Pada akhir abad ke-15, kekuasaan Majapahit hanya tersisa di bagian tengah dan timur Pulau Jawa. Selanjutnya, memasuki akhir abad ke-15 dan awal abad ke-16, Spanyol dan Portugis berusaha menguasai perdagangan rempah-rempah di Nusantara, sehingga semakin melemahkan hubungan Majapahit yang sudah semakin kecil dengan kerajaan-kerajaan lain (Yamin, 1986, hal.81-87).

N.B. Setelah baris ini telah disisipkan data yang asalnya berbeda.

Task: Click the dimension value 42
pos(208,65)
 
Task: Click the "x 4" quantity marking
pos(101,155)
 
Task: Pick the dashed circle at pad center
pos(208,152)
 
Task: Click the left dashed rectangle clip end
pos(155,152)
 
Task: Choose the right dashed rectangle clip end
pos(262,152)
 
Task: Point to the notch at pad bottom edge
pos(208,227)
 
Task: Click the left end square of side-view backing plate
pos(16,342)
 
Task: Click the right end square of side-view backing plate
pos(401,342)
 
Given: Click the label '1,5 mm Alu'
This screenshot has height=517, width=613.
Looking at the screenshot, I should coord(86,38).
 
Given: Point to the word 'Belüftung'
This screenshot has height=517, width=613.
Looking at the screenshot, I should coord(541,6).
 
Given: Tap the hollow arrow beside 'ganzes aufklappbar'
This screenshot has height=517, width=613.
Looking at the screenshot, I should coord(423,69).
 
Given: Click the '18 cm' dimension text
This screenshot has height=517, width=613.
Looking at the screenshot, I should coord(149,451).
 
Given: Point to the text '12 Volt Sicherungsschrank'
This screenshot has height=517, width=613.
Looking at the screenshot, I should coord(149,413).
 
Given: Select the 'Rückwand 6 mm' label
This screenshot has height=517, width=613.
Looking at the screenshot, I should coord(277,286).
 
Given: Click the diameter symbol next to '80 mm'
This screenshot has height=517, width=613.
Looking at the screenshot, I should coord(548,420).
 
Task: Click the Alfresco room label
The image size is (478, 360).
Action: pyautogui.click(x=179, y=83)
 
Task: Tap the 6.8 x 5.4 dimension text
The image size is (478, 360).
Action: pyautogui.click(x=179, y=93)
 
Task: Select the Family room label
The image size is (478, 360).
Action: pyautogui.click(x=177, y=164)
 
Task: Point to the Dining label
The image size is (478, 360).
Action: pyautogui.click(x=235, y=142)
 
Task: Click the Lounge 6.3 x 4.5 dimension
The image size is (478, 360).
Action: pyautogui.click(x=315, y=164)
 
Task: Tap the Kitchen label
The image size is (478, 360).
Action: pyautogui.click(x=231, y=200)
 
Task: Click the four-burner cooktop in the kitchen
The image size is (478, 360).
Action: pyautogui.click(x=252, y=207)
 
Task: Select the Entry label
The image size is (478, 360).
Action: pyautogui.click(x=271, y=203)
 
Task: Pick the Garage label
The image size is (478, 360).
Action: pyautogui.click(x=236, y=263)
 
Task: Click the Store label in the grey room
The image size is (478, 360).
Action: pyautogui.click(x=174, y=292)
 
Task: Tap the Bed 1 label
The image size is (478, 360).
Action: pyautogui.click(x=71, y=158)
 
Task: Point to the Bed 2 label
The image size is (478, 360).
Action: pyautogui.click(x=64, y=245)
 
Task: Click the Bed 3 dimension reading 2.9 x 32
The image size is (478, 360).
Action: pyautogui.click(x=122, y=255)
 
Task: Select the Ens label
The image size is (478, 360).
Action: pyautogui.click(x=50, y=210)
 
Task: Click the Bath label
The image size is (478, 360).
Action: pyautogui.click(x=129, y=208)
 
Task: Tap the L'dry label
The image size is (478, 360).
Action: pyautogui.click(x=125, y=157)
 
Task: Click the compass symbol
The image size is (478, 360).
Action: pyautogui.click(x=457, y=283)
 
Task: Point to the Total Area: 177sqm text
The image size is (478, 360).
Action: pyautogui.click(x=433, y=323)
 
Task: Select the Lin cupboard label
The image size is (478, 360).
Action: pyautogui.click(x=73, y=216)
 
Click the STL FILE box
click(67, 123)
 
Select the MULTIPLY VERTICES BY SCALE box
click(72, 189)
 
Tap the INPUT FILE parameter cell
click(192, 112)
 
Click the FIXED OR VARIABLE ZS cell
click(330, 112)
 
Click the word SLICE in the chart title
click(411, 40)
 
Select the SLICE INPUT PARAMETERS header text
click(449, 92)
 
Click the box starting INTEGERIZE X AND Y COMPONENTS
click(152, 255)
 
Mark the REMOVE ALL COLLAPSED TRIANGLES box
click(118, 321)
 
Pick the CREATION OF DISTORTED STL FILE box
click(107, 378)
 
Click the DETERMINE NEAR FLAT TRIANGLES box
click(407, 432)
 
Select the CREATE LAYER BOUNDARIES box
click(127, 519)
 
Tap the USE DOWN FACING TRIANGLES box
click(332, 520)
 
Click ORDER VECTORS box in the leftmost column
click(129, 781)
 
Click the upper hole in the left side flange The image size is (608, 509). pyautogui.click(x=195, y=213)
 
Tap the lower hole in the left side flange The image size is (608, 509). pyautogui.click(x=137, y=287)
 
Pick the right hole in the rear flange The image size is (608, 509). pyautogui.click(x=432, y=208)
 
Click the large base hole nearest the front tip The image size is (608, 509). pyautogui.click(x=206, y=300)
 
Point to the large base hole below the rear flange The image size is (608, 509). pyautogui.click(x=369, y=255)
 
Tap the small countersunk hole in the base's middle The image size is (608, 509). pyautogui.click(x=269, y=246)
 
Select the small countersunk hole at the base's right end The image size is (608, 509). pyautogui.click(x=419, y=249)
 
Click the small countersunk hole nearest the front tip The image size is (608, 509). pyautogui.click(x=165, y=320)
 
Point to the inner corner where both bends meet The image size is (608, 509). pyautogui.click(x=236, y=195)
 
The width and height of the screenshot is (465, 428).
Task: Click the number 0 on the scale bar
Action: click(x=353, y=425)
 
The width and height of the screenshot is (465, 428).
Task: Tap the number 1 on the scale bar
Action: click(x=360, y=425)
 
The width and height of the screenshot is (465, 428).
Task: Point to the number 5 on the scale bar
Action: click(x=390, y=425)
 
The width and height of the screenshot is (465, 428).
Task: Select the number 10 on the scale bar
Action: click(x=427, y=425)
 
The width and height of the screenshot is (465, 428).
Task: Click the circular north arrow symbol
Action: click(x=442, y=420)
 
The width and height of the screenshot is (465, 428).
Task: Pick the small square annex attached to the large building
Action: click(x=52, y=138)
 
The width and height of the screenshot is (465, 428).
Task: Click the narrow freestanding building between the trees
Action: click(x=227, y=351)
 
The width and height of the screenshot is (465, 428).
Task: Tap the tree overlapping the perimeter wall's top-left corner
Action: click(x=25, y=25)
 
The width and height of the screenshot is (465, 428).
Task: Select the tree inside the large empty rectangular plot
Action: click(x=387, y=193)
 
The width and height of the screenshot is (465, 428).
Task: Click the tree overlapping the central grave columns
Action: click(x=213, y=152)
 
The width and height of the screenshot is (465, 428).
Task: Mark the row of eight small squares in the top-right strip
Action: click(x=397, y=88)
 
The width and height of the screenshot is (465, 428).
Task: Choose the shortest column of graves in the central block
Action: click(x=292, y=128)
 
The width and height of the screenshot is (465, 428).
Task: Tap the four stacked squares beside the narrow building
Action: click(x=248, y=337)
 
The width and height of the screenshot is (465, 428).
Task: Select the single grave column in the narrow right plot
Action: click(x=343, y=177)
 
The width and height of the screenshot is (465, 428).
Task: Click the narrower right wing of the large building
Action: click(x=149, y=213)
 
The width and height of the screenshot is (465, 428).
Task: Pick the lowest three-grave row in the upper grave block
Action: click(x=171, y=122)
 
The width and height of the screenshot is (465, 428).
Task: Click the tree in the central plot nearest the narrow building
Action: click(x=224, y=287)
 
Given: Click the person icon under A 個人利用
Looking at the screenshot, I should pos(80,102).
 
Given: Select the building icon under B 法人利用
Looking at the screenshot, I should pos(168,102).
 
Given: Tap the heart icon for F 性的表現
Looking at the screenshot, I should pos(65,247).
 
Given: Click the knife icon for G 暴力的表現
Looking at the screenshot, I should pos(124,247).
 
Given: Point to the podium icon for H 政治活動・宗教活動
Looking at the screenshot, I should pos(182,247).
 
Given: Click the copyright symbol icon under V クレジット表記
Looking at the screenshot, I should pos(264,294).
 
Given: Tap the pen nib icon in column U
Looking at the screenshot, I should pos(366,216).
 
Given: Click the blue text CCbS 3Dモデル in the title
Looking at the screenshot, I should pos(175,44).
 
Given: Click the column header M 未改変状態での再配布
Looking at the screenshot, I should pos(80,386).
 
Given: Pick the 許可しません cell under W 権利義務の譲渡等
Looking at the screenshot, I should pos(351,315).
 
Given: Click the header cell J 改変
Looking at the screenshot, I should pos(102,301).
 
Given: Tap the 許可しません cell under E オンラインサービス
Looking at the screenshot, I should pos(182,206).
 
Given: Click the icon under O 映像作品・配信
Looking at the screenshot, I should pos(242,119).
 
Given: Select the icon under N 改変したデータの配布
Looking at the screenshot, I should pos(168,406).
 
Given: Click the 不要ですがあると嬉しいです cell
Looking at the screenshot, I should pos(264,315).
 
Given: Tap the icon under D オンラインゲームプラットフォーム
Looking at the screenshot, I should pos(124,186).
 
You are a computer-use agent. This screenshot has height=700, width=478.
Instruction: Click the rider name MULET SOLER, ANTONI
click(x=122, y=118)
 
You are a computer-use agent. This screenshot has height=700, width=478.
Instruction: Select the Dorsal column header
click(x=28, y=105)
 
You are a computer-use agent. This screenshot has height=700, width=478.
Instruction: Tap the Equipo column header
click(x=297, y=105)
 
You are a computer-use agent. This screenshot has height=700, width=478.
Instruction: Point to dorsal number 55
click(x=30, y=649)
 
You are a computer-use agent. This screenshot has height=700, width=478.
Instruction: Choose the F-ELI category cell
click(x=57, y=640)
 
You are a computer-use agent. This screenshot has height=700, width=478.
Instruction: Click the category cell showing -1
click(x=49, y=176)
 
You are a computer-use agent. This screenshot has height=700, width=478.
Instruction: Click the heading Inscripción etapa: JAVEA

Ada beberapa versi mengenai periode keruntuhan Majapahit. Arkeolog UI Hasan Djafar mengatakan bahwa menurut penjelajah asal Venesia Antonio Pigafetta, Majapahit pernah dikuasai oleh Pati Unus yang wafat pada tahun 1521. Hasan memperkirakan bahwa Majapahit dikuasi Pati Unus pada tahun 1519, sehingga peristiwa itu dianggap sebagai simbol hilangnya kedaulatan Majapahit (Putri, t.t). Pati Unus sendiri secara umum dikenal sebagai penerus kekuasaan Demak dari Raden Patah, yang tidak lain masih merupakan keturunan Raja Majapahit.
Muhammad Yamin menyebutkan penyerbuan Pati Unus ke pusat kerajaan Majapahit merupakan salah satu penyebab keruntuhan Majapahit. Akan tetapi, Majapahit dikatakan benar-benar runtuh pada tahun 1528 setelah ditandatanganinya perjanjian antara Panarukan dengan Malaka. Menurut Muhammad Yamin, hal ini menggambarkan bahwa Majapahit tidak lagi memiliki kekuasaan atas Panarukan, sehingga “Semenjak itu lenyaplah nama dan kemegahan Majapahit, diselubungi awan sejarah tidak ada habis-habisnya” (Yamin, 1986, hal. 89).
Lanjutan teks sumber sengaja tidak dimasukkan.